Designing an integrated wayfinding system that improves clarity and confidence for guests while making complex venues easier to operate.

Oracle Park is a 42,000-seat stadium on the San Francisco waterfront and home to the San Francisco Giants.
Since opening in 2000, the venue has undergone significant changes. New fan areas, premium spaces, concessions, and non-baseball events, such as concerts, were introduced over time. The wayfinding infrastructure didn’t keep pace. It grew in pieces, without a single system to guide how information should work across the ballpark.
This led to an inconsistent hierarchy, visual clutter at key decision points, and congestion during peak times. These weren’t cosmetic issues. They affected how people moved, how staff operated, and how the venue performed on game days.
I was brought in to design a clear, scalable wayfinding system that improved navigation, reduced operational friction, and supported commercial and experiential zoning for different customer and event types — while respecting the Giants’ brand and the ballpark's character.

At a surface level, fans struggled to find their way.
The deeper issue was structural. Wayfinding decisions were made in isolation, with signage used to solve local problems rather than to support the venue as a whole. There was no shared logic for hierarchy, terminology, or behaviour across levels or event modes.
This led to competing signals at decision points, inconsistent language, and crowd build-ups that restricted access to concessions, premium areas, and partner zones.
The problem wasn’t legibility alone. It was the absence of a coherent spatial language.

I led the experience definition and system design for wayfinding across the ballpark, working with internal teams and specialist environmental design partners.
I joined the project in its second year. Early work had established a visual tone but was limited to a single level of the venue. Reviewing that approach, it was clear the same issues would repeat.
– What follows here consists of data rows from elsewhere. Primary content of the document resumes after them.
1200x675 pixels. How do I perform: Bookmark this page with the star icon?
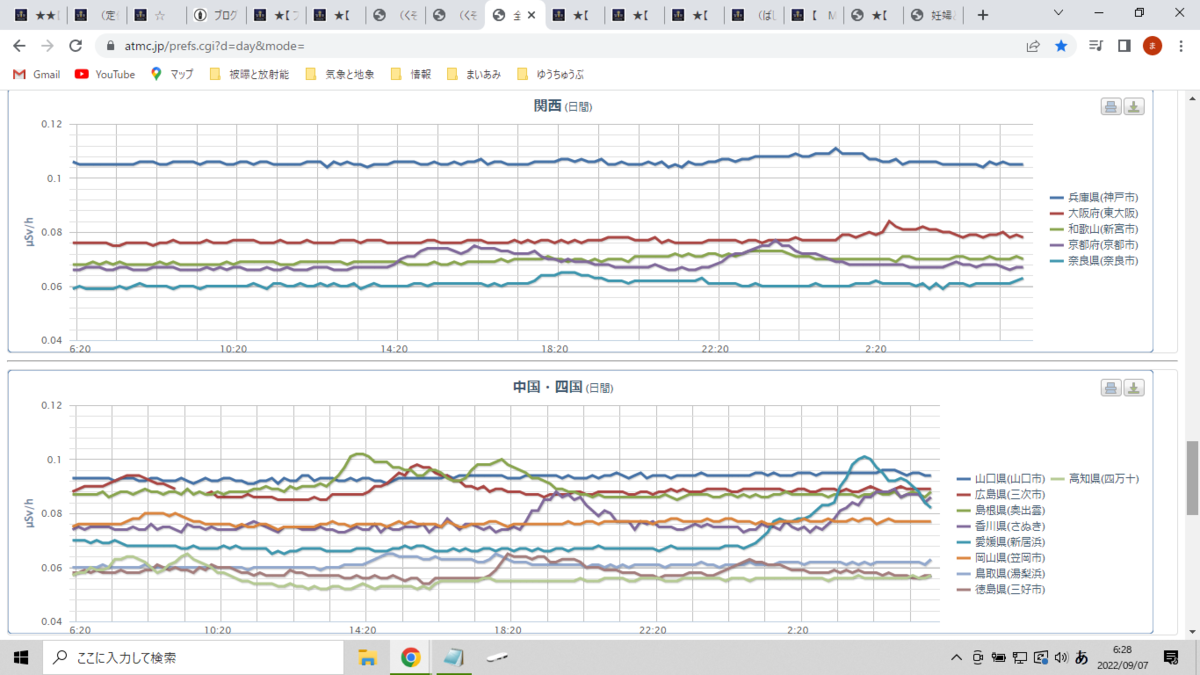(x=1061, y=46)
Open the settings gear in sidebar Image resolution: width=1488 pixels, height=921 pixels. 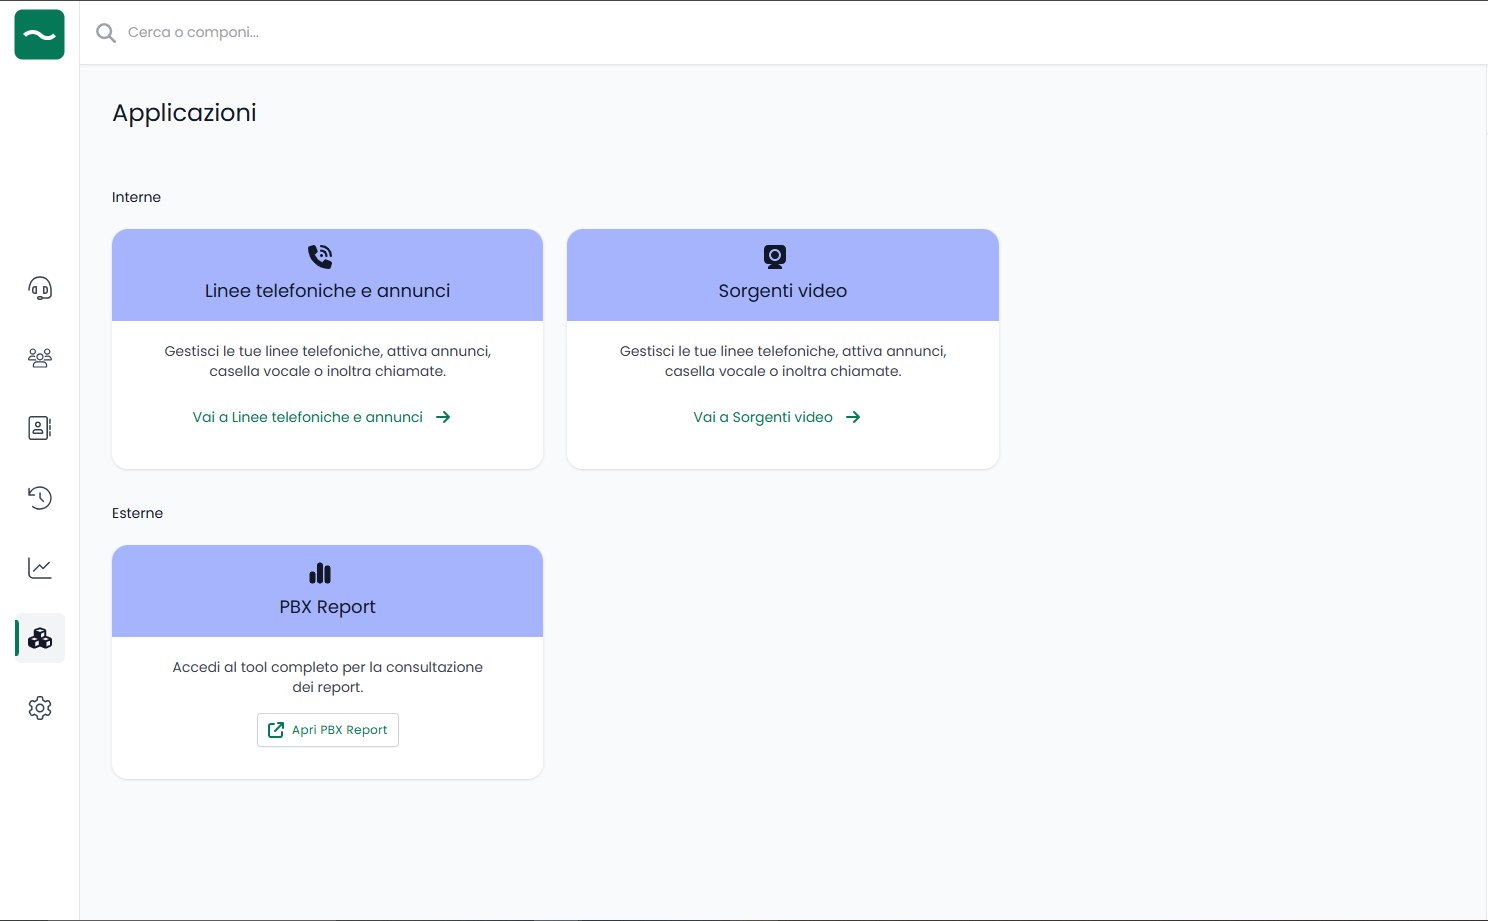click(x=40, y=708)
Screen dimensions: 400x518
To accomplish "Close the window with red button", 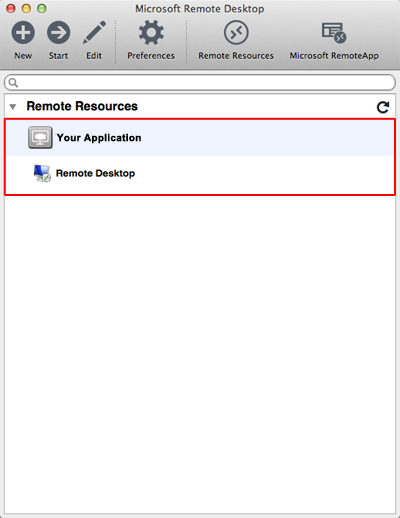I will pos(11,9).
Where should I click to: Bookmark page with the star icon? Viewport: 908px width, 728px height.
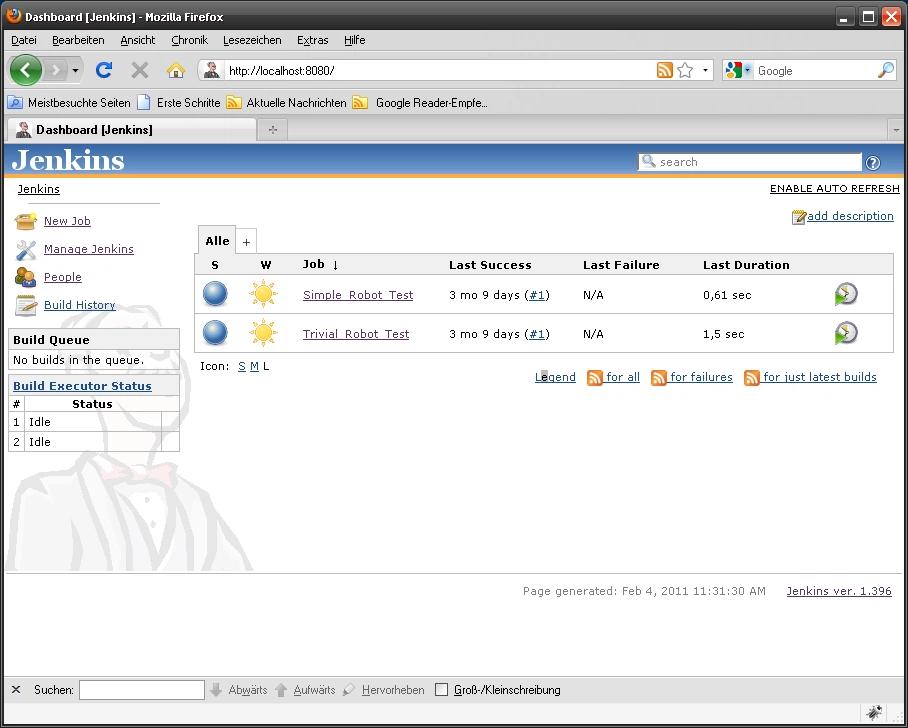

Treating levels independently meant improvements would land in isolation, and inconsistency would grow as different teams and vendors interpreted standards differently.
I pushed to reframe the work as a venue-wide system problem.
Instead of optimising individual areas, the priority became defining a modular framework that could be applied consistently across the entire estate, regardless of who delivered the work or which event was taking place.

The park remained operational throughout. Installation had to be phased across seasons; architectural and sightline changes would be limited; and the ballpark's heritage character had to be protected.
The system also needed to support different event modes without ongoing redesign.
That required clear trade-offs: prioritizing hierarchy over bespoke solutions, designing for adaptability rather than single-use cases, and accepting incremental rollout in exchange for long-term consistency.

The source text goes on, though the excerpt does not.